Significance: Biomedical optics system design, image formation, and image analysis have primarily been guided by classical physical modeling and signal processing methodologies. Recently, however, deep learning (DL) has become a major paradigm in computational modeling and has demonstrated utility in numerous scientific domains and various forms of data analysis.
Aim: We aim to comprehensively review the use of DL applied to macroscopic diffuse optical imaging (DOI).
Approach: First, we provide a layman introduction to DL. Then, the review summarizes current DL work in some of the most active areas of this field, including optical properties retrieval, fluorescence lifetime imaging, and diffuse optical tomography.

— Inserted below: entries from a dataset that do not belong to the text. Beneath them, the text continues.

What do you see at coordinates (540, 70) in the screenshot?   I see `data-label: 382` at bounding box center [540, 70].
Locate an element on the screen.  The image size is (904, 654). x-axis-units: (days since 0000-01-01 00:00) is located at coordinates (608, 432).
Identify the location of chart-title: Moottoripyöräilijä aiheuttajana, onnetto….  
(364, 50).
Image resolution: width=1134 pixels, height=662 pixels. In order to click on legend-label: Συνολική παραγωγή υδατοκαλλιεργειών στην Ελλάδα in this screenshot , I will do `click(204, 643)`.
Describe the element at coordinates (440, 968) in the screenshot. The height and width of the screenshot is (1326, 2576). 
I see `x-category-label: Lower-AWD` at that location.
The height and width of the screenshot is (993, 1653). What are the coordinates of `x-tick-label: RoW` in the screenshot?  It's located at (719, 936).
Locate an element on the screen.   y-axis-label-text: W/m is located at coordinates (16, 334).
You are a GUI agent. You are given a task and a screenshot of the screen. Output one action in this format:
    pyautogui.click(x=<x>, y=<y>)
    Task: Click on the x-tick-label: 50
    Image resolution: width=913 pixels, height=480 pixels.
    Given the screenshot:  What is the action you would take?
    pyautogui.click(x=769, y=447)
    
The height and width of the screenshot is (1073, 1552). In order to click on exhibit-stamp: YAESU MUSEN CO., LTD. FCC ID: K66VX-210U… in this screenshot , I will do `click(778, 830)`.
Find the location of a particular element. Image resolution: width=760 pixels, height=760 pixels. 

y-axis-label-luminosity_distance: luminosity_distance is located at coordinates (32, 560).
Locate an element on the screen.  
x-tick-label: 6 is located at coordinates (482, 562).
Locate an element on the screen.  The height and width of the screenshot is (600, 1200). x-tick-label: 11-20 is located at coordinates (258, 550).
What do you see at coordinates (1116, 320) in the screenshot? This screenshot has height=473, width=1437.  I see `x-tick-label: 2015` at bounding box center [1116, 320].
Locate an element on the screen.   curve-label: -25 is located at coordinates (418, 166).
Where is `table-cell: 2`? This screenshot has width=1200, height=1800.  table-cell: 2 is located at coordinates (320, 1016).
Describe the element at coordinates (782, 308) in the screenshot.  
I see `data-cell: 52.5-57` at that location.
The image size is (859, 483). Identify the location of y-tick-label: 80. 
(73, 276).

Results: The advantages of using DL for DOI versus conventional inverse solvers cited in the literature reviewed herein are numerous. These include, among others, a decrease in analysis time (often by many orders of magnitude), increased quantitative reconstruction quality, robustness to noise, and the unique capability to learn complex end-to-end relationships.
Conclusions: The heavily validated capability of DL's use across a wide range of complex inverse solving methodologies has enormous potential to bring novel DOI modalities, otherwise deemed impractical for clinical translation, to the patient's bedside.
Keywords: deep learning; diffuse optical tomography; diffuse optics; fluorescence molecular tomography; lifetime imaging; macroscopic diffuse optics; review; tissue hemodynamics.